Why Doctors Are Now Calling Bed Rest “Unethical”
If you've ever experienced any complications during your pregnancy, you may be familiar with the age-old doctor's advice to tuck you and your baby bump straight into the safety of bed rest.
When it comes to protecting your most precious cargo, bed rest just seems to make sense, doesn't it? Sure, it may be a little controversial and, sure, doctors can't say for sure that it will help ensure that a baby makes it longer to full term, but what mother would be out running errands and lifting heavy objects and doing all sorts of other daily activities that seem like they could harm her baby if a doctor tells her not to?
Staying in bed, resting, and avoiding undue stress for the baby's sake just seems safer.
But a doctor who has been an OB specialist for over 20 years says that not only is bed rest not helpful, it can actually be harmful.
Maternal-fetal medicine specialist Anthony J. Sciscione said that bed rest, contrary to what any common sense would tell us, actually does more harm to a pregnant woman and her baby than any kind of normal, daily activity could cause.
He cites study after study that have proven that bed rest does not in any way prevent premature birth, which is why doctors prescribe it in the first place. But not only does it not stop premature birth, but it also can lead to blood clots in a mother who lies in bed for long periods at a time, bring about unnecessary weight gain that adds stress to the mother's and baby's bodies, as well as kick start muscle loss and weakness.
Babies who are born to moms on bed rest also frequently have lower birth weights, and mothers on bed rest also have higher incidences of postpartum depression. And then there's everything from the emotional and financial impact, not to mention the fact that one study even found that bed rest actually coincided with an increased incidence of premature labor.
With all the complications that bed rest can cause–with literally not a shred of evidence that it can be helpful at all to prevent premature labor–it's really no surprise that one doctor called bed rest “unethical.”
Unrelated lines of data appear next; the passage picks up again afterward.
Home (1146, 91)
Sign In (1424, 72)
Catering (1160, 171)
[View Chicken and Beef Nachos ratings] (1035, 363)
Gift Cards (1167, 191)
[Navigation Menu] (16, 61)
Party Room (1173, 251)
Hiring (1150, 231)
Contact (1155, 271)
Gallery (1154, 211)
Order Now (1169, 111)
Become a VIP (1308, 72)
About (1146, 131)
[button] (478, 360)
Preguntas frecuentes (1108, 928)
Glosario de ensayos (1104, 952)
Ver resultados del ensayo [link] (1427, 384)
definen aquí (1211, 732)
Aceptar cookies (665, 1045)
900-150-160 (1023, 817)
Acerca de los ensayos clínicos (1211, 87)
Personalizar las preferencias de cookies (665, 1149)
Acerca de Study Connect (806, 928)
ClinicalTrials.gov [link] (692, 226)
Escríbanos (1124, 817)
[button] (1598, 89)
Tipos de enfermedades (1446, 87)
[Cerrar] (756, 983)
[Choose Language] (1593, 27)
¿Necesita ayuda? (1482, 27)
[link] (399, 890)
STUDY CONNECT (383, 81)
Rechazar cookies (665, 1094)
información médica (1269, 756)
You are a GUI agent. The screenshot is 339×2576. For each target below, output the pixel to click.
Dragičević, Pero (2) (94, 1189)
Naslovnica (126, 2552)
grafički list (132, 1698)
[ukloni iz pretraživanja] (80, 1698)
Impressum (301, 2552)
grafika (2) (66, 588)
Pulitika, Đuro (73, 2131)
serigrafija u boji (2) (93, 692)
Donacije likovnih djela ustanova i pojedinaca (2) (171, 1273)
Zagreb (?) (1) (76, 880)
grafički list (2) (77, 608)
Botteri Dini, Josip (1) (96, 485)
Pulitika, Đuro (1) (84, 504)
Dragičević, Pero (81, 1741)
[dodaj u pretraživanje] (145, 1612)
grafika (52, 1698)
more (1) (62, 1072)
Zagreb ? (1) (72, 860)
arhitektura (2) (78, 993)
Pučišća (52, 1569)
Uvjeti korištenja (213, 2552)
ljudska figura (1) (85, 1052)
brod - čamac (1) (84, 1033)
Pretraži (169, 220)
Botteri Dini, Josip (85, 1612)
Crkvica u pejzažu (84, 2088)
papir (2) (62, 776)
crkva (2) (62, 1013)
What is surprising, however, is the fact that even with all the evidence that proves bed rest does more harm than good and the American College of Obstetricians and Gynecologists recommendation not to prescribe bed rest, doctors still use it–even though the majority of them know it doesn't work.
Doctors who want to help women and their babies may feel helpless in the face of fighting premature labor because there aren't a lot of options or answers when it comes to why so many babies are born prematurely. Bed rest is something that doctors feel they can “prescribe,” and mothers feel like it's something they can “do” to try to help in what feels like a pretty helpless situation.
Of course, it's understandable why mothers and their doctors would look for a course of action to prevent premature labor, but when it comes to bed rest, know the facts before you resign yourself to weeks in bed–for both your and your baby's sake.
Did you go on bed rest? Why or why not?